Umstrittenes Binnenmarktgesetz Von der Leyen kündigt rechtliche Schritte gegen Großbritannien an

Ursula von der Leyen
Foto: Pedro Rocha / APDie britische Regierung weigert sich bislang, ihre Pläne zur einseitigen Änderung des EU-Austrittsvertrags zurückzunehmen. Eine Frist der EU-Kommission ließ sie verstreichen - das soll jetzt Folgen haben. Denn die Europäische Union leitet in dem Brexit-Streit rechtliche Schritte gegen Großbritannien wegen Verletzung der Austrittsvereinbarung ein. Das kündigte Kommissionspräsidentin Ursula von der Leyen an. Das von der EU-Kommission gesetzte Ultimatum sei am Mittwoch abgelaufen, die problematischen Passagen seien nicht entfernt worden, sagte von der Leyen über das britische Gesetz.
Deshalb habe die EU-Kommission entschieden, einen Brief an die britische Regierung unter Boris Johnson zu schicken. Diese habe einen Monat Zeit, um darauf zu reagieren. Der Brief sei der erste Schritt in einem Vertragsverletzungsverfahren. Von der Regierung in London hieß es, man werde "zu gegebener Zeit" auf das Schreiben antworten. Die Gründe für die Gesetzgebung seien bereits dargelegt worden.
Auslöser des neuen Disputs ist das britische Binnenmarktgesetz, das am Dienstag vom Unterhaus beschlossen wurde und das Teile des bereits gültigen Austrittsvertrags aushebeln soll. Die EU-Kommission hatte der britischen Regierung ein Ultimatum bis Ende September gesetzt, die umstrittenen Klauseln des Gesetzes zurückzunehmen.
Das Binnenmarktgesetz läuft auf die Aushöhlung von Sonderregeln für Nordirland hinaus, die eigentlich eine harte Grenze zum EU-Mitglied Irland verhindern sollen. Es muss noch das britische Oberhaus passieren.
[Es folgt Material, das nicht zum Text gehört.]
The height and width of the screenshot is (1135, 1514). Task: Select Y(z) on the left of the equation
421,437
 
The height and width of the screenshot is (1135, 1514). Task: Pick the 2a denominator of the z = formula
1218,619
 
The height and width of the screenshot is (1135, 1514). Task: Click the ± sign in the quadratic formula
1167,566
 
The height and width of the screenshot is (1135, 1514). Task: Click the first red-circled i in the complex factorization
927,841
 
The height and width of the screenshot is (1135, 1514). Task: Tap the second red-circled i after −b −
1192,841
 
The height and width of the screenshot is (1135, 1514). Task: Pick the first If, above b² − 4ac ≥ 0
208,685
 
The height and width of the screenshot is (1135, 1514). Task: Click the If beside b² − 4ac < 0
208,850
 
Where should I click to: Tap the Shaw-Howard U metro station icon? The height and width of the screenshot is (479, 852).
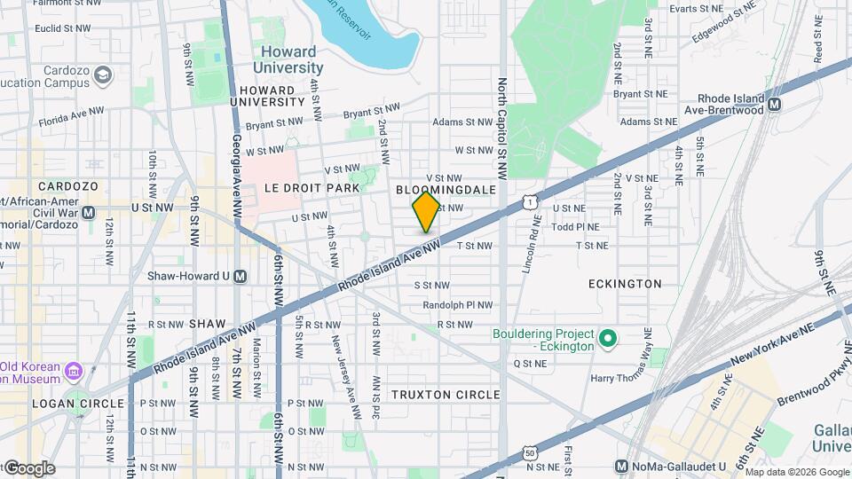pyautogui.click(x=240, y=276)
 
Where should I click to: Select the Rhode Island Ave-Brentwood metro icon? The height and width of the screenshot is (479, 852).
pyautogui.click(x=775, y=104)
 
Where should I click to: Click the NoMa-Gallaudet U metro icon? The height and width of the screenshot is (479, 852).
pyautogui.click(x=622, y=467)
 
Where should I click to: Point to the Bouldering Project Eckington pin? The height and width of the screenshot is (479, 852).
pyautogui.click(x=608, y=339)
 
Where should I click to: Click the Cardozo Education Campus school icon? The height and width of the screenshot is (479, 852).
pyautogui.click(x=104, y=75)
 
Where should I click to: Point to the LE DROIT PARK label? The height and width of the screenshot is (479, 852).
pyautogui.click(x=312, y=188)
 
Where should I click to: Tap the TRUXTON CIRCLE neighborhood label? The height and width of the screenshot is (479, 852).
pyautogui.click(x=446, y=395)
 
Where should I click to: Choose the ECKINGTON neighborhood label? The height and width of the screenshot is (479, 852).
pyautogui.click(x=625, y=284)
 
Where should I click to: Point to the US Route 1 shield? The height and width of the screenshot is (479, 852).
pyautogui.click(x=528, y=203)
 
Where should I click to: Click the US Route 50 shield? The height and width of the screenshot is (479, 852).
pyautogui.click(x=530, y=452)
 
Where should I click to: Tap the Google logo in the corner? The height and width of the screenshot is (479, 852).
pyautogui.click(x=28, y=467)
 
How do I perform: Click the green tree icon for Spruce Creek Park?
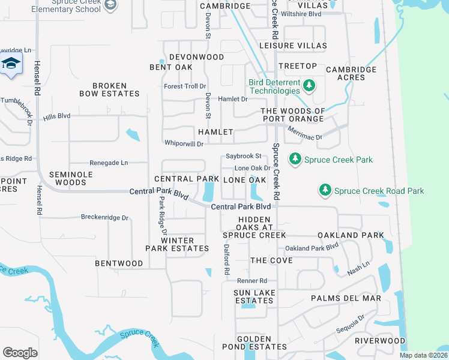(295, 159)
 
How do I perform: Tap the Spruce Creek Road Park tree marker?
(325, 190)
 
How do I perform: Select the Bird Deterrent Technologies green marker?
(309, 86)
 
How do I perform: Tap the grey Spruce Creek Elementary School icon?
(110, 5)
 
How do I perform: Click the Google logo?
(20, 353)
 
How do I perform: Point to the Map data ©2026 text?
(424, 355)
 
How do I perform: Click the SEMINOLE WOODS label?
(67, 178)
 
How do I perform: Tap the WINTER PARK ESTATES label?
(177, 244)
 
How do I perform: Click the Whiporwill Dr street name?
(184, 143)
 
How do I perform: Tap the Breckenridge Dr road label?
(105, 218)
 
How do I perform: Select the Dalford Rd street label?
(227, 259)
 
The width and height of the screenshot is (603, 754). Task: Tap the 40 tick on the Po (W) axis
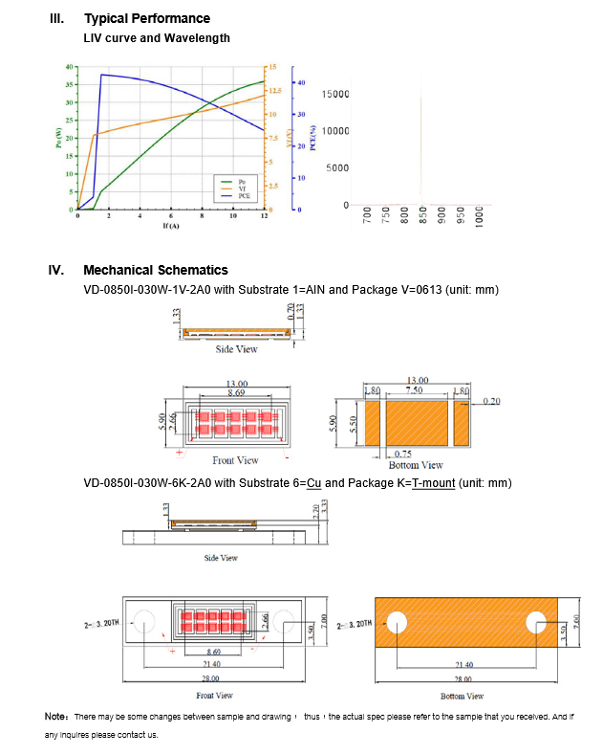point(69,67)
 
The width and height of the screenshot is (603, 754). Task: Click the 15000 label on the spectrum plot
point(335,94)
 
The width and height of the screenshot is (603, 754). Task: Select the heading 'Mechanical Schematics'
point(156,270)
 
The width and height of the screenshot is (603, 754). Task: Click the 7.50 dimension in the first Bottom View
point(416,390)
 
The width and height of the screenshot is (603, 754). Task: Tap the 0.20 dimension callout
point(491,401)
Beim Vorgehen der EU handelt es sich dennoch um eine sehr begrenzte Eskalation. Entscheidend ist: Die Verhandlungen mit den Briten über den künftigen Freihandelsvertrag laufen an diesem Donnerstag in Brüssel weiter. Ziel der EU-Seite ist es, bei diesen Verhandlungen voranzukommen - und sich nicht von sonstigen Provokationen beeinflussen zu lassen. Der Streit um das Binnenmarktgesetz wird nun gewissermaßen ausgelagert.
Die EU hat jetzt einen Hebel für ihre wichtigste Forderung
Klar ist aber auch: Sollte es tatsächlich bis Ende des Jahres zu einem Freihandelsvertrag kommen, würde die EU darauf bestehen, dass die Klauseln des Binnenmarktgesetzes, die gegen den Austrittsvertrag verstoßen, aufgehoben werden müssen. Dann hat die EU auch einen guten Hebel für ihre Forderung: Ohne Aufhebung der Klauseln würde der Freihandelsvertrag nicht in Kraft treten. Das Vertragsverletzungsverfahren hätte sich dann wohl auch erledigt.
Nach ihrer Ankündigung stand für von der Leyen ein Treffen mit Irlands neuem Premierminister Micheál Martin auf der Tagesordnung. Auch ihr Thema: der Brexit.
Großbritannien hat die EU Ende Januar verlassen, gehört aber noch bis Ende des Jahres zum EU-Binnenmarkt und zur Zollunion. Um einen harten Bruch mit Zöllen und Handelshemmnissen zu verhindern, verhandeln die EU und Großbritannien über ein Anschlussabkommen. Die Übergangsphase endet in drei Monaten.